My father and I are considered the fruit addicts in our immediate family. When I was a child, my mother would surprise me with a carton of fresh raspberries or a trip to the local peach stand after school, sweet treats that made me happier than any bag of potato chips ever could. The summer months were filled with homemade fruit salad; salivating with anticipation, I tossed in the strawberries, blueberries and seedless red grapes as my father prepared the watermelon and cantaloupe cubes. No fruit went to waste, even when separating its flesh from its skin required specialized skills.

Despite my obsession with fruit, I did not encounter a fresh mango until my high school years during a Caribbean family vacation. My father bought a bag at a local market and insisted on making smoothies after a day at the beach. I stared at its vibrant green and scarlet skin, unsure of what to do. Handing the mango back to my father, I admitted, "I have no idea how to cut one of these."

Within seconds he grabbed a sharp paring knife and began his demonstration. He guided the blade with his thumb and forefinger, carefully winding the peel away from the fruit in three long strands. Next, he strategically sliced a chunk of flesh from the bottom of the mango, creating a platform on which the fruit balanced as he effortlessly carved filets of mango meat away from its odd-shaped pit. Juice coated the surrounding countertop in a sticky, orange glaze. The soft fruit chunks melted on my tongue into sweetness I had never experienced before. I gnawed the remaining flesh off the pit with juice running down my arms and a smile plastered across my face as my father cleaned the counter covered with mango remnants.

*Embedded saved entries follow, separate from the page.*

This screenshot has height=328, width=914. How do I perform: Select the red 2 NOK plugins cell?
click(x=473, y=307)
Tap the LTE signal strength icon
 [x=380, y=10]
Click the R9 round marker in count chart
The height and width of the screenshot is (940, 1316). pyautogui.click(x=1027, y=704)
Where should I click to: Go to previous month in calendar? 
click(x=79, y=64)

My lessons in cutting troublesome fruit continued well after that tropical island vacation. My father began buying whole pineapples at home a few years later after realizing that they cost half the price of the pre-cut containers and tasted far better. Unfortunately, supermarkets stock pineapples long before they are ripe, and most patrons cut them on the day of purchase, wincing as they bite into the tough and sour pulp. But my father knew better. After several days of resting on the granite countertop, the pineapple's fragrant, sweet acidity overwhelmed the entire kitchen, and he knew it was time.

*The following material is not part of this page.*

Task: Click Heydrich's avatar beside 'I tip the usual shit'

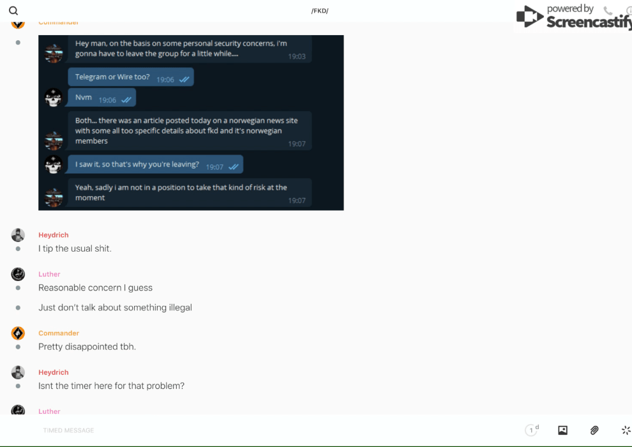Action: 18,235
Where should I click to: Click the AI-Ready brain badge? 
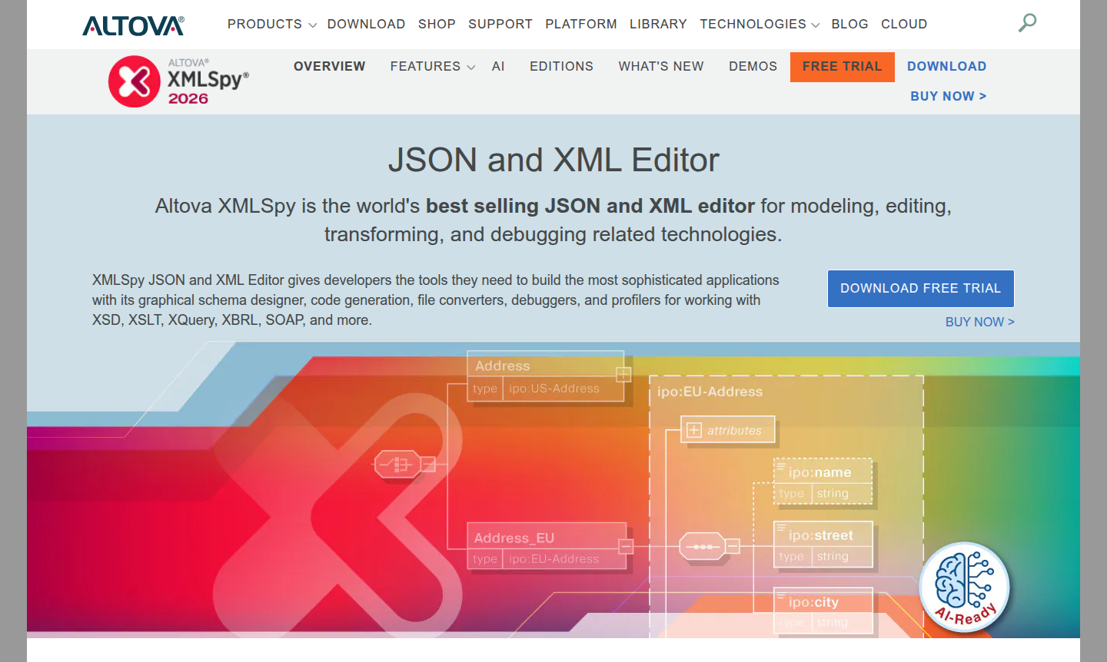(964, 588)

I stood close by, excited to see how he planned on removing the tender fruit from its cactus-like coat. Lifting the fruit by its spikey green ponytail, he leaned over the garbage can and twisted the hair until it fell cleanly from the fruit's head. He placed the pineapple on his cutting board, and quartered the fruit with two vertical chops of his chef's knife. Grabbing a smaller knife, he removed the inner triangular slivers of each piece, too rough and chewy to be enjoyable. Running the knife between the fruit flesh and prickly skin, he separated yellow from brown as one does when cutting a melon. Transforming the remnants of the quarters into cubed chunks, my father popped one into his mouth and said, "Now that's how you cut a pineapple."

***

Assisting the kitchen engineer can feel like a cumbersome task at times. Every cut is precise, every measurement is exact, and every directional step is completed with careful attention to detail. Only on a few occasions does my father let his desire overpower his measuring mind, when he knows creativity will enhance his experiment rather than destroy it. He will mix three different types of chocolate into his cream pie filling when the recipe only calls for one. He will toss as many rosemary sprigs and basil leaves into a pan as his nose suggests. And he will design impromptu concoctions of his own depending on his cravings and the available tools in the refrigerator.

Throughout our time spent in the kitchen together, I have come to learn just how much we share in common. We are impeccably organized, have a passion for creating new things, and enjoy bringing these two traits together in our culinary workshop. My father is just as curious about the world as I am, and he does enjoy answering my 20 questions. I just need to sit back quietly and let him explain in his way. I need to let him show me.